Energy, Climate, & Infrastructure Security (ECIS)
ECISEnergyRenewable EnergyBiomassBiofuelsBiochemical Conversion ProgramLignocellulosic Biomass

Lignocellulosic Biomass

biochem_biomass1 It is estimated that there is over 1 billion tons of non-food lignocellulosic biomass currently available on a sustainable basis in the United States alone for the production of biofuels.  Lignocellulosic biomass is therefore a critical feedstock for the production of renewable fuels that will be required to meet the biofuel production targets established by the Renewable Fuels Standard (RFS-2) as part of the Energy Independence and Security Act (EISA) of 2007. Unlike starch-based biofuels, such as corn ethanol, more energy is required to break down the complex lignocellulose into fermentable sugars, and this increased energy requirement results in higher costs of production. In order for lignocellulosic biofuels to become truly cost-competitive with fossil fuels, significant breakthroughs are required to lower these energy and cost requirements. Sandia is developing these advanced conversion technologies that will produce “drop-in” biofuels capable of displacing gasoline, diesel, and jet fuel with no loss of performance and/or engine efficiency.

Sandia is carrying out research and development on multiple aspects of lignocellulosic biofuels, including:

  • develop a fundamental understanding of lignocellulose recalcitrance to conversion through advanced imaging and spectroscopy
  • advanced biomass pretreatment to more efficiently liberate monomeric sugars from lignocellulose
  • enzyme engineering to produce thermotolerant and halotolerant enzymes
  • metabolic engineering of organisms for increased biofuel production
  • lifecycle analysis and techno-economic modeling of biorefineries

Project highlights:

biochem_biomass2 DOE Joint BioEnergy Institute. The Joint BioEnergy Institute (JBEI) is a San Francisco Bay Area scientific partnership led by Lawrence Berkeley National Laboratory (Berkeley Lab) and includes Sandia National Laboratories (Sandia), the JBEI is a $134 million, five-year program funded by the DOE Office of Biological and Environmental Research (BER) to enable the efficient conversion of lignocellulosic biomass into fuels.  Lignocelluose is a mixture of complex sugars and lignin, a non-carbohydrate polymer that provides strength and structure to plant cell walls.  By extracting simple fermentable sugars from lignocellulose and producing biofuels, the potential of the most energy-efficient and environmentally sustainable non-food feedtsocks can be realized. Sandia’s role at JBEI focuses primarily on: (1) optimizing the deconstruction of biomass into sugars using advanced biomass pretreatments, including ionic liquids, (2) improving lignocellulolytic enzymes with enhanced activity and stability for industrial process environments, (3) development of high-throughput assays using microfluidics, and (4) understanding how microbial communities degrade biomass and the translating that knowledge into optimized enzyme complexes capable of liberating monomic sugars from lignocellulose.
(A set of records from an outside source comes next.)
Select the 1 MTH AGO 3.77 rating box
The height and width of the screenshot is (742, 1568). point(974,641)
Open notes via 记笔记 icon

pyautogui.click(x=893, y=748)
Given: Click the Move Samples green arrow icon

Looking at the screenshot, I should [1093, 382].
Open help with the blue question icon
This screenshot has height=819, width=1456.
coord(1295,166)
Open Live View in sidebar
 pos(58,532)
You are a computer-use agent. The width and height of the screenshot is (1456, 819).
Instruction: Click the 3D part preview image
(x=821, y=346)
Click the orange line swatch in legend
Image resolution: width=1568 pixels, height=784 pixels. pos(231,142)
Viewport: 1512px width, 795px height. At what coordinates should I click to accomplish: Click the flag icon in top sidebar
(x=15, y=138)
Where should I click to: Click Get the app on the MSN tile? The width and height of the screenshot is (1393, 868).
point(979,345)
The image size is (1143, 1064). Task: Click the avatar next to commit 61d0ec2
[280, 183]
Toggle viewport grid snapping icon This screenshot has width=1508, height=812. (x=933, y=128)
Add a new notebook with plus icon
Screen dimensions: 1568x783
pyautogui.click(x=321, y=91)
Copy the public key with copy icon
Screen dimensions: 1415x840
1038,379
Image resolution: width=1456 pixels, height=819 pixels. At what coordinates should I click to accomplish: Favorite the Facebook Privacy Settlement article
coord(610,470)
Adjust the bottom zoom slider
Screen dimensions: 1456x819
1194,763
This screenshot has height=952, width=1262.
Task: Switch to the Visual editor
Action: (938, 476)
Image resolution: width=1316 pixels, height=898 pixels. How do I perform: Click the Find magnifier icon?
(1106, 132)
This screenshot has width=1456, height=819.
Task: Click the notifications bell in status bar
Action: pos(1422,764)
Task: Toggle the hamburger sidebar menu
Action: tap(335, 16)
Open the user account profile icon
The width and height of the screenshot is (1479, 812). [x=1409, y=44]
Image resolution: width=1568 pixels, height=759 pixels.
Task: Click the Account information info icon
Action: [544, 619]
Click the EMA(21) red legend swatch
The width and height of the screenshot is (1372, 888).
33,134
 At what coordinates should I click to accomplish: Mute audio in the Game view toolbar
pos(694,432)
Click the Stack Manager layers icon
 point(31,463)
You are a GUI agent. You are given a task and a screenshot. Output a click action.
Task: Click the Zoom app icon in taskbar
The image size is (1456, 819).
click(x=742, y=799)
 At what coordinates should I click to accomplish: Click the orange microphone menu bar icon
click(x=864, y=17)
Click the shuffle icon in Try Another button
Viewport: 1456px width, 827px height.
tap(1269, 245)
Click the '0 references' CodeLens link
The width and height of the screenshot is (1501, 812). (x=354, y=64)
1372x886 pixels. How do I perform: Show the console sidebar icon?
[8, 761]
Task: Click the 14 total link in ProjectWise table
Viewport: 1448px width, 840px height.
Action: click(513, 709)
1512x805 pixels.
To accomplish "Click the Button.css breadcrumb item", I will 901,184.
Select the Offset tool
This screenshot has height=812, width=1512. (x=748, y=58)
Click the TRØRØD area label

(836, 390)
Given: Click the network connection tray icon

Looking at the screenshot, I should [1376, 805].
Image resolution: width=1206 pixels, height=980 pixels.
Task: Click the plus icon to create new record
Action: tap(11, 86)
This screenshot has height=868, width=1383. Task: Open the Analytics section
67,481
Co-development of Advanced Biofuels and Engines. This project is a joint bioscience-combustion science effort in collaboration with Sandia’s Combustion Research Facility and Professor Gary Strobel, a world-renown mycologist at Montana State University, to co-develop the next generation of both biofuels and engines in concert that will enable significant improvements over those that would be achieved through the more traditional approach of separate independent efforts for both engines and biofuels.  This will be accomplished by establishing a feedback loop between the bioscience and combustion science teams – as new biofuel pathways are discovered, the biofuels will be evaluated in advanced diagnostic engine platforms at the Combustion Research Facility, and the results will further refine the metabolic engineering efforts to produce the optimal biofuels. This project will use genomics, proteomics, and metabolic engineering to identify and manipulate the metabolic pathways in endophytes that are capable of producing “drop-in” biofuels, and then translate this knowledge into commercially viable microbial strains for scale-up and production.